Según el texto sobre Kharkiv y la guerra en Ucrania, ¿en qué ciudad creció Slava Rodionov? Responde en una frase, por favor.

:: Texto dado ::
——————————
Otro tropo promovido con éxito por el Kremlin es el de los «separatistas apoyados por Rusia», frase que sugiere que un movimiento secesionista en el este de Ucrania es anterior a la intervención militar rusa. No hay pruebas de ello. De hecho, incluso el hombre que puso la bandera rusa en el edificio del gobierno en Kharkiv resultó ser un joven moscovita, uno de los muchos que llegaron a la ciudad desde el otro lado de la frontera ese día. La investigación de Kobzin muestra que, a ambos lados de la frontera entre el territorio «gobernado» y el «no gobernado», la mayoría de la gente quiere el fin de la guerra y un número significativo de personas está a favor de reintegrar esos territorios en Ucrania. Incluso en el lejano oeste del país, la gente está abrumadoramente a favor de la amnistía para los que han colaborado con la ocupación, con la excepción de los que trabajan para sus autoridades, la policía o los tribunales.
Conocí a un hombre que siente que su identidad nacional está ligada a la lengua que habla. Slava Rodionov creció en Tula, una ciudad de Rusia, a pocas horas de Moscú. Llegó a Kharkiv en 1981, con diecisiete años, para estudiar ingeniería. Se quedó después de graduarse y se casó con una mujer de Kharkiv, de habla rusa. Cuando la Unión Soviética se derrumbó, montó su propio negocio, la construcción de botes inflables rígidos. El negocio le ha convertido en un hombre rico; antes de la pandemia, viajaba constantemente por el mundo. Durante la Revolución de la Dignidad de 2013-2014, Rodionov acudió a la Maidan de Kiev (aunque durmió en un hotel de lujo y no en la propia plaza, donde los manifestantes mantuvieron un campamento durante meses). En algún momento después de que Rusia invadiera Ucrania en 2014, Rodionov, su esposa y dos colegas estaban cenando en un restaurante de Dusseldorf (Alemania). Varios comensales próximos a ellos hablaban en ruso. «Y fue una sensación muy extraña», me dijo Rodionov, en inglés. «No sabíamos si eran enemigos o amigos. Uno de mis colegas dijo: ‘Hablemos en ucraniano’. «A partir de ese momento, Rodionov y su mujer decidieron hablar en ucraniano. Al principio fue difícil. «Si hablas los primeros cincuenta años de tu vida un idioma y luego cambias, no es fácil». Durante el primer año, Rodionov se permitió descansar hablando ruso cada dos días. Pero en los últimos siete años, casi nunca ha hablado su lengua materna.
Rodionov también dejó de consumir medios de comunicación en ruso. «El idioma es una especie de arma», dijo. «Te proteges de su influencia». Su madre, que vive en Kharkiv, sigue empapándose de la propaganda rusa, lo que dificulta la relación (Rodionov se permite hablarle en ruso cuando ella no entiende su ucraniano). Rodionov ha cortado las relaciones con todos sus otros parientes, de vuelta en Rusia, «porque son rusos. Yo no lo soy».
——————————
:: Datos proporcionados ::

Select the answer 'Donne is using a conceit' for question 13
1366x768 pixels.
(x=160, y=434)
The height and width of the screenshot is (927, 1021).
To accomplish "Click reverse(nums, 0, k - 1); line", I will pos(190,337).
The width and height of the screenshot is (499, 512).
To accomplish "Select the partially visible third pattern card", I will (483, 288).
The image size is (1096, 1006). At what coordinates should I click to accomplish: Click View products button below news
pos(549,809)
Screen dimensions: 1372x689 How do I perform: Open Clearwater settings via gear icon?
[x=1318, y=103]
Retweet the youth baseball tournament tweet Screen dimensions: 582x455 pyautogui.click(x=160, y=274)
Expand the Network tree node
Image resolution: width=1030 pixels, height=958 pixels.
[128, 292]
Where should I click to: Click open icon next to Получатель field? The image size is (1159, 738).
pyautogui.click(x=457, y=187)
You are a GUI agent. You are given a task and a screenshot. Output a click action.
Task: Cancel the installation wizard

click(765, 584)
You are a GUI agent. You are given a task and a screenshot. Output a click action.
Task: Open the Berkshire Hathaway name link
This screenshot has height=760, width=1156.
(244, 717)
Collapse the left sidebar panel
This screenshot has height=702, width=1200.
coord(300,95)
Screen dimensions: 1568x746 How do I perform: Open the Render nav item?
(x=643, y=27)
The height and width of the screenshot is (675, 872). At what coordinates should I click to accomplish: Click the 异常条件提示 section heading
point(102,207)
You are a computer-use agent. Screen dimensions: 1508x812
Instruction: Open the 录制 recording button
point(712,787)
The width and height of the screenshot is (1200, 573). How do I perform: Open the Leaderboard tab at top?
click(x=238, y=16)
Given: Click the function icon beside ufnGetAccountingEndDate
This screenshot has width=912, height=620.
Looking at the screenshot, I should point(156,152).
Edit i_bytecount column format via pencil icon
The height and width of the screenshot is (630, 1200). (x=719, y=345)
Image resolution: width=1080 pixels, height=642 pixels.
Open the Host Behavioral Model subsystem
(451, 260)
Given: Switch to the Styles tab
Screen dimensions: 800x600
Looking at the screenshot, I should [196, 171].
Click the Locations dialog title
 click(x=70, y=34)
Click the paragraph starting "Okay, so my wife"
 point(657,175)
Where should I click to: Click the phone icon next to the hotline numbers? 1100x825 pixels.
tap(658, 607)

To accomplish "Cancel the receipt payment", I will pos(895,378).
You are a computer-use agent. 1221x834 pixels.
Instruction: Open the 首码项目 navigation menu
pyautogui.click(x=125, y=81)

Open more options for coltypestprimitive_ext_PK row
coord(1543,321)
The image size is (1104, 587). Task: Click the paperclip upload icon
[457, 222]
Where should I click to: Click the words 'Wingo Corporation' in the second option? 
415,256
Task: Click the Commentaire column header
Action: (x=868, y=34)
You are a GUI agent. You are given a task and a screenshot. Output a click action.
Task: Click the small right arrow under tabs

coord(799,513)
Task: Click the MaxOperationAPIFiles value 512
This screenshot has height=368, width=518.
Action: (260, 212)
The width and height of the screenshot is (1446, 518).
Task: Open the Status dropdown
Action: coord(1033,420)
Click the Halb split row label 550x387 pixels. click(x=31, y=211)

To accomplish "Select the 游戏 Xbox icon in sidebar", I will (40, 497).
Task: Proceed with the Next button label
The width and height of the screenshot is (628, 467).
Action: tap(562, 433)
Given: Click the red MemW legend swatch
——————————
:: Respuesta escrita ::
Slava Rodionov creció en Tula, una ciudad de Rusia a pocas horas de Moscú.